DES ERREURS MÉDICALES

  • Une recherche sur Google News pour des informations sur l’accident du vol 752 d’Ukraine Airlines le 8 janvier donne 11 900 résultats. Wikipédia rapporte qu’il y avait 63 Canadiens à bord. En même temps, selon un rapport de l’Institut canadien pour la sécurité des patients (ICSP), 76 Canadiens meurent chaque jour au Canada de chutes, d’erreurs médicales et d’infections qu’ils ont contractées dans les hôpitaux. L’ICSP a estimé que 28 000 Canadiens sont décédés en 2013.
  • Bien qu’elles soient la troisième cause de décès au Canada, les erreurs médicales (alias « événements indésirables », alias « incidents de la sécurité des patients ») reçoivent très peu d’attention médiatique. Une recherche Google n’a trouvé  qu’une poignée d’articles chaque année dans la presse populaire sur le sujet.
  • L’attention du public a été attirée sur les erreurs médicales au tournant du siècle avec la publication du rapport « To Err is Human: Building a Safer Health System » en novembre 1999 par le Comité de la qualité des soins de santé de l’Institut américain de médecine aux États-Unis. En 2004, « The Canadian Adverse Events Study » a révélé que 7,5% des dossiers d’hospitalisation examinés par les chercheurs présentaient des problèmes; les chercheurs ont constaté que 37% d’entre eux étaient évitables. Une étude sur les « événements indésirables » pédiatriques en 2013 a révélé que plus de 9% des enfants ont été blessés dans les hôpitaux canadiens.
  • La Commission sur les soins de fin de vie au Québec a toujours trouvé un taux de non-conformité de 4% dans la prestation d’euthanasie dans la province, donc appliquer le taux d’erreur de 7,5% à l’aide médicale à mourir semble raisonnable.
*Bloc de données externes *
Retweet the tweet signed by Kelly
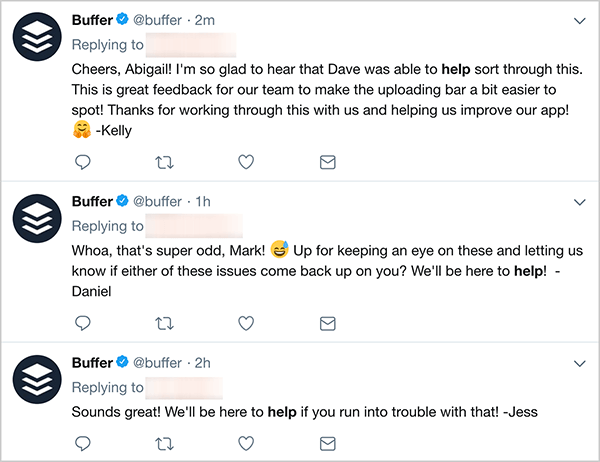Image resolution: width=600 pixels, height=462 pixels. click(165, 163)
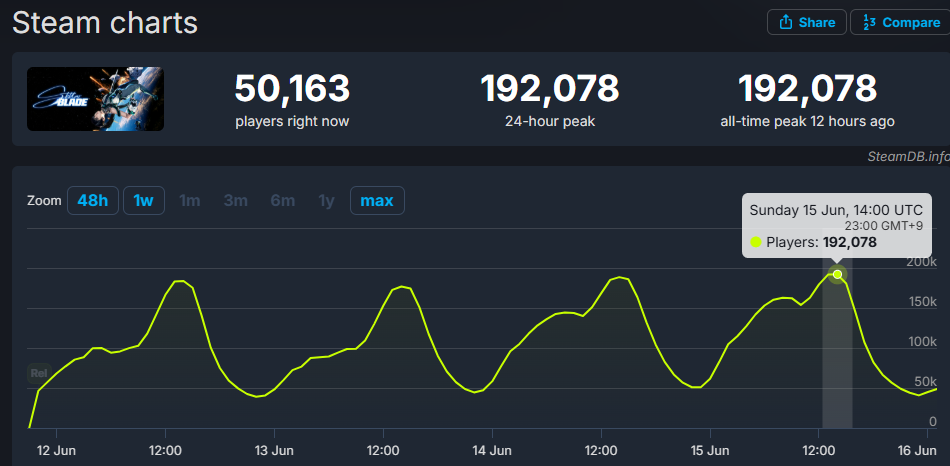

  • Contrairement à l’industrie de l’aviation, où tout le monde (des mécaniciens aux agents de bord) est encouragé à signaler les problèmes, les accidents dans les milieux médicaux restent entourés de secret. Pour cette raison, il est toujours impossible d’obtenir des chiffres précis du nombre exact de décès causés par des erreurs, de la négligence, des pannes d’équipement, des médicaments mal distribués, des instruments laissés dans le corps des gens et la multitude d’autres choses qui peuvent mal tourner dans le milieu des soins de santé.
  • Selon Kathleen Finlay du Center for Patient Protection, les personnes lésées par des erreurs médicales se heurtent à des obstacles presque impossibles lorsqu’elles demandent une indemnisation. Dans un article de 2015, elle décrit le rôle de l’Association canadienne de protection médicale, qui défend les médecins poursuivis pour des erreurs médicales. « Les frais d’adhésion payés à l’ACPM donnent aux médecins une assurance responsabilité civile et un droit de représentation dans les poursuites pour faute professionnelle médicale. Cependant, les gouvernements provinciaux remboursent aux médecins au moins une partie de leurs frais d’adhésion ».
  • Les personnes lésées par des erreurs médicales sont également confrontées à des règles juridiques qui obligent la partie perdante à payer les frais juridiques du gagnant et limitent le type et le montant des dommages-intérêts qui peut être accordé même si le demandeur gagne.
  • Donc, pour résumer, si vous faites partie des 400 000 personnes chaque année qui souffrent d’un « incident de sécurité des patients », ne comptez pas sur le fait de gagner devant les tribunaux, puisque vos impôts aident à payer l’équipe juridique du défendeur. Et si un « événement indésirable » affecte le diagnostic, le traitement, la détermination de l’admissibilité ou l’administration d’aide médicale à mourir, vous pourriez faire partie des 7,5% des personnes tuées en raison d’une erreur médicale.